Description of the task: Please restate the data word for word, in full.

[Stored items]
◇ ◇ ◇ ◇

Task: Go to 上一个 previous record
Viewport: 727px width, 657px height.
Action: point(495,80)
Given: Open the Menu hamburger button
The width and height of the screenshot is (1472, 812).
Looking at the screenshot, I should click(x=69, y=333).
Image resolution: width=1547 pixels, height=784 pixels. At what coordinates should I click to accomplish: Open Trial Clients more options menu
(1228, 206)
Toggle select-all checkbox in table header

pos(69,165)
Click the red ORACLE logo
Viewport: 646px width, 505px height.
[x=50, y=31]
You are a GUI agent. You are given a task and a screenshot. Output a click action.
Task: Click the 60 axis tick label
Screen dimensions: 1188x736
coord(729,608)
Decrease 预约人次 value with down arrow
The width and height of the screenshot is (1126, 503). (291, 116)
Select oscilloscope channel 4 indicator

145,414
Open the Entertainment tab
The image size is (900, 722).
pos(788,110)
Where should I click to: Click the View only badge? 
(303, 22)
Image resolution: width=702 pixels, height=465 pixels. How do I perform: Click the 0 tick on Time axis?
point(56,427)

◇ ◇ ◇ ◇

Response:
Task: Go to 上一个 previous record
Viewport: 727px width, 657px height.
Action: point(495,80)
Given: Open the Menu hamburger button
The width and height of the screenshot is (1472, 812).
Looking at the screenshot, I should click(x=69, y=333).
Image resolution: width=1547 pixels, height=784 pixels. At what coordinates should I click to accomplish: Open Trial Clients more options menu
(1228, 206)
Toggle select-all checkbox in table header

pos(69,165)
Click the red ORACLE logo
Viewport: 646px width, 505px height.
[x=50, y=31]
You are a GUI agent. You are given a task and a screenshot. Output a click action.
Task: Click the 60 axis tick label
Screen dimensions: 1188x736
coord(729,608)
Decrease 预约人次 value with down arrow
The width and height of the screenshot is (1126, 503). (291, 116)
Select oscilloscope channel 4 indicator

145,414
Open the Entertainment tab
The image size is (900, 722).
pos(788,110)
Where should I click to: Click the View only badge? 
(303, 22)
Image resolution: width=702 pixels, height=465 pixels. How do I perform: Click the 0 tick on Time axis?
point(56,427)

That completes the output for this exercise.